这是为啥?好吧,我们得到的推理和上一节例 2完全一样。我们对程序进行解语法糖后,可以得到如下结果:

struct Foo;

impl Foo {
    fn mutate_and_share<'a>(&'a mut self) -> &'a Self { &'a *self }
    fn share<'a>(&'a self) {}
}

fn main() {
    'b: {
        let mut foo: Foo = Foo;
        'c: {
            let loan: &'c Foo = Foo::mutate_and_share::<'c>(&'c mut foo);
            'd: {
                Foo::share::<'d>(&'d foo);
            }
            println!("{:?}", loan);
        }
    }
}

由于loan的生命周期和mutate_and_share的签名,生命周期系统被迫将&mut foo扩展为'c的生命周期。然后当我们试图调用share时,它看到我们试图别名&'c mut foo,然后就炸了!

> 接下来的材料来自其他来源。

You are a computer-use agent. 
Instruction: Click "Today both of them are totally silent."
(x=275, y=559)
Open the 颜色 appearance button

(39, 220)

根据我们真正关心的引用语义,这个程序显然是正确的,但是生命周期系统太蠢了(原话是粗糙),无法处理这个问题。

不正确地缩减借用

下面的代码无法编译成功,因为 Rust 不明白这个借用已经不需要了,所以保守地退回到使用整个作用域。不过不用担心,这个问题最终会得到解决:


#![allow(unused)]
fn main() {
use std::collections::HashMap;
use std::hash::Hash;
fn get_default<'m, K, V>(map: &'m mut HashMap<K, V>, key: K) -> &'m mut V
where
    K: Clone + Eq + Hash,
    V: Default,
{
    match map.get_mut(&key) {
        Some(value) => value,
        None => {
            map.insert(key.clone(), V::default());
            map.get_mut(&key).unwrap()
        }
    }
}
}

由于所施加的生命周期限制,&mut map的生命周期与其他可变的借用重叠,导致编译错误:

error[E0499]: cannot borrow `*map` as mutable more than once at a time
  --> src/main.rs:12:13
   |
4  |   fn get_default<'m, K, V>(map: &'m mut HashMap<K, V>, key: K) -> &'m mut V
   |                  -- lifetime `'m` defined here
...
9  |       match map.get_mut(&key) {
   |       -     --- first mutable borrow occurs here
   |  _____|
   | |
10 | |         Some(value) => value,
11 | |         None => {
12 | |             map.insert(key.clone(), V::default());
   | |             ^^^ second mutable borrow occurs here
13 | |             map.get_mut(&key).unwrap()
14 | |         }
15 | |     }
   | |_____- returning this value requires that `*map` is borrowed for `'m`